While we’re dumping data, here’s another chart from Canada’s BookNet that shows where people are buying their books:
You can see here that physical books remain the most popular format, although audio is gaining fast:
And if you’re a Canadian nationalist, or a reader concerned for the health of the Canadian-owned publishing sector, the building of which has been a government of Canada priority for almost sixty years, here’s the really depressing data. Roughly 95% of the sales go to foreign-owned publishers:
The decline of the book section
A good piece in the recent Maisonneuve magazine by Emily Keeler, former books editor at the National Post, on what’s become of her former trade:
The Globe and Mail, which once had its own dedicated pull-out print section for book reviews on Saturdays, now runs on average a single review per week. (One recent selection for coverage in the sole review spot: the $64.00, 800-page George III: The Life and Reign of Britain’s Most Misunderstood Monarch, a book that absolutely everyone is talking about and that surely most Canadians have special ordered in from Random House UK, as it has no Canadian publisher.) Sometimes the review is actually an interview, often with an American journalist, or a three-book roundup of mostly nonfiction books with a timely plug. The Toronto Star runs a few short book reviews each weekend, with the occasional longer review or author profile. The National Post no longer has a books section, though it did once—section editors emeriti include Jessica Johnson, who now edits the Walrus, Mark Medley, the deputy editor of the Globe’s Opinion section, and yours truly...

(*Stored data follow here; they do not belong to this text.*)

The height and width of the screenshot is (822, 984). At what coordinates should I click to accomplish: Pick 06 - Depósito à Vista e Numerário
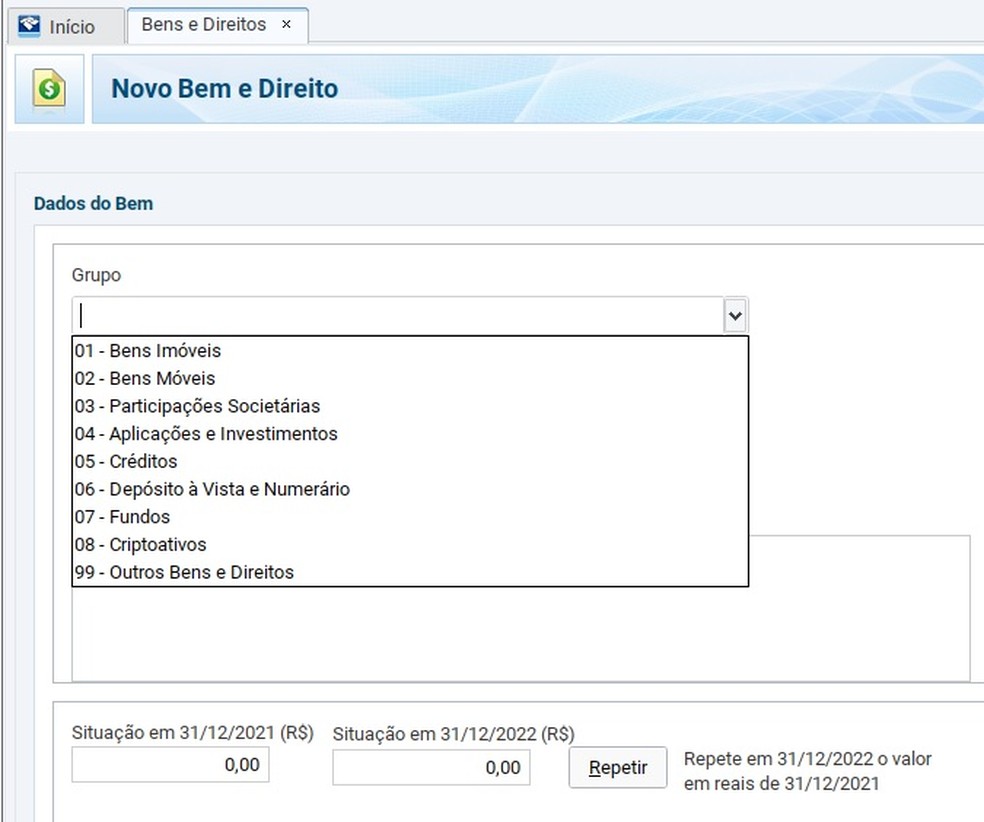(212, 489)
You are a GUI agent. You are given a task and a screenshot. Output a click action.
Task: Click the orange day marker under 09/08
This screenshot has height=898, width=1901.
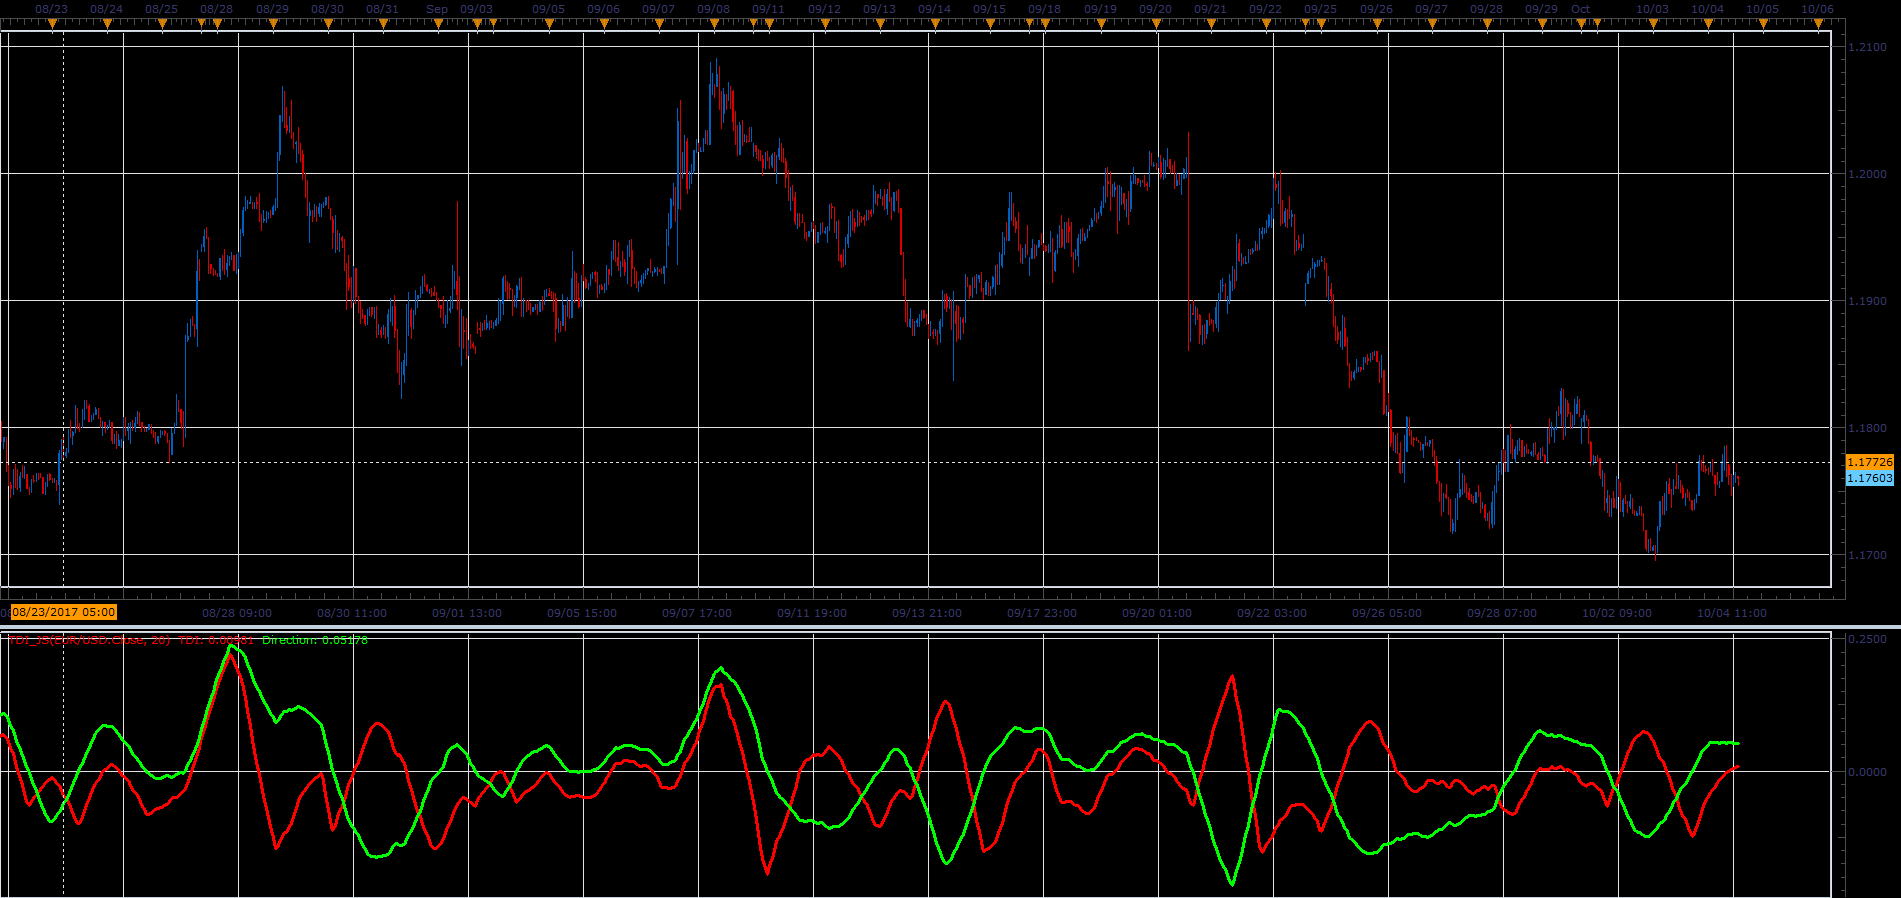(x=714, y=25)
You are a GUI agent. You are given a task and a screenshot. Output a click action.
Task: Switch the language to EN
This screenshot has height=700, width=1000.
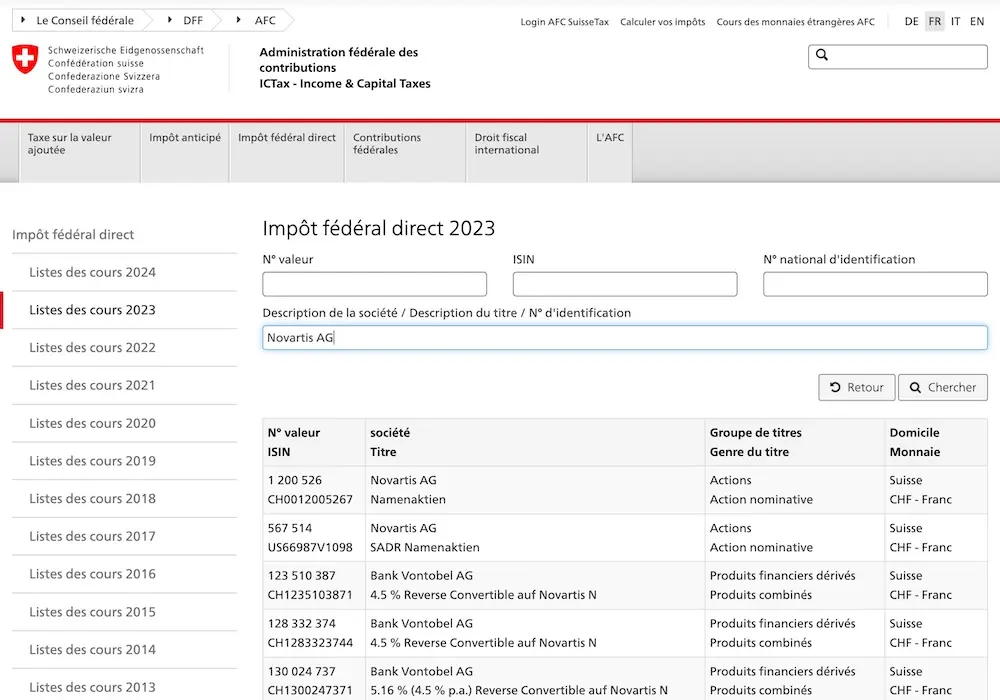click(977, 21)
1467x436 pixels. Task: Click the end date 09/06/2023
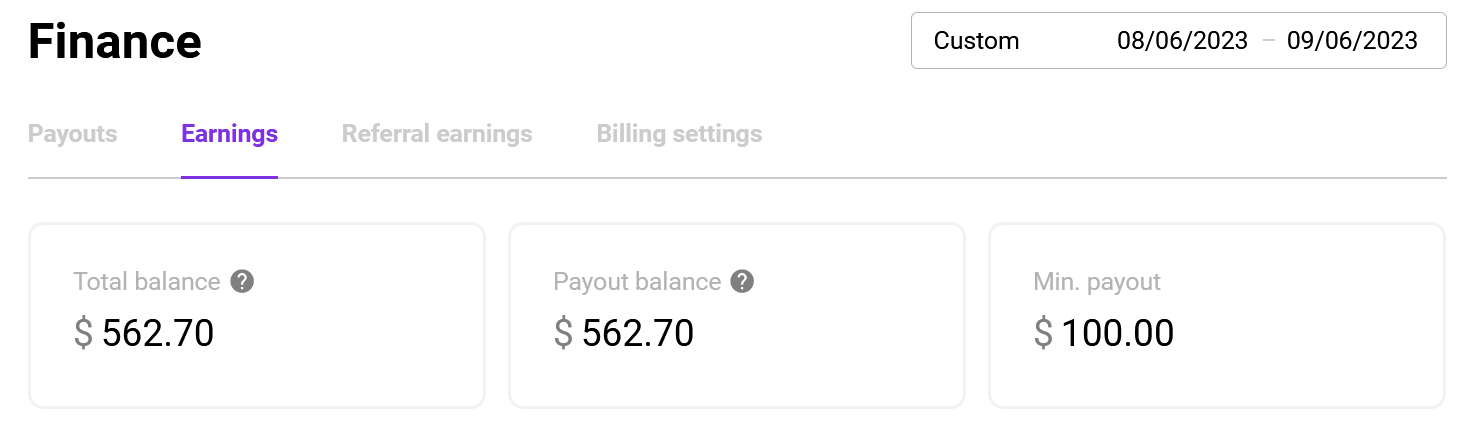pos(1352,41)
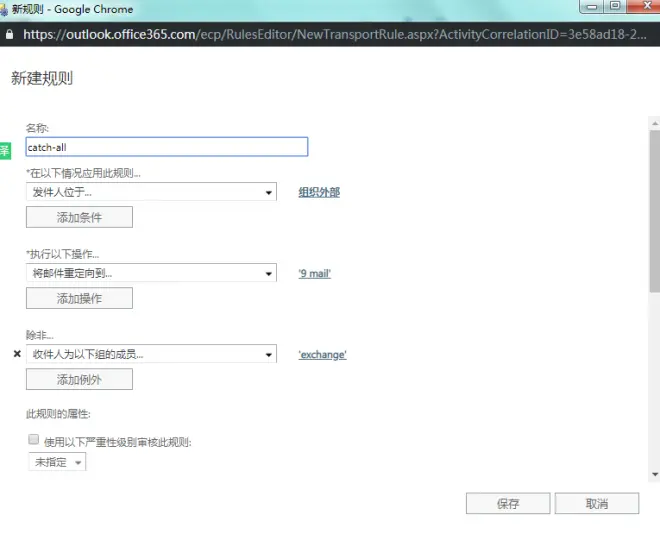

That’s just the newspapers, of course. Maclean’s has dedicated books coverage, though not necessarily reviews so much as profiles and themed lists, in each issue. There are a handful of smaller circulation magazines with a focus on reviewing books in this country, like the Literary Review of Canada, Quill & Quire, and Canadian Notes & Queries, but they tend toward, shall we say, niche readerships and small contributor’s fees.
Indeed, the three smaller publications she mentions all have smaller monthly readerships than SHuSH, and we’re not exactly the New York Times. We wrote about the Quill losing its last critic last year. There are also at least fifty small-time literary journals in Canada, most of them publishing two to four issues a year, most of them with followings you could seat around a table.
Of course, it’s not just literary journalism that’s dying. It’s arts journalism generally. Canadian Art, the last Canadian magazine devoted to the visual arts, was put out of its misery in 2021. It is exceedingly difficult to find original reporting or critical writing on painting, music, dance, opera, or theatre anywhere in Canadian media.
The Globe had a daily arts section until 2017. This is what it was offering in its arts section last night. One guy writing on the same TV shows everyone else is writing about:
The Globe, in fairness, also has a movie critic, Barry Hertz, and Kate Taylor is its do-it-all arts policy, books, visual arts reporter. There are one or two others but the paper’s contribution to the Canadian arts-and-letters conversation is negligible.
The Toronto Star is no better. Two years ago, it slashed its arts & entertainment department. The classical music site Ludwig Van Toronto keeps tabs:
Peter Howell, Toronto Star Movie Critic — Leaving Feb. 2020.
Tony Wong, Toronto Star TV Critic — Leaving Feb. 2020.
Ben Rayner, Toronto Star Music Critic — Reassigned.
Debra Yeo, Toronto Star Entertainment Editor — Reassigned.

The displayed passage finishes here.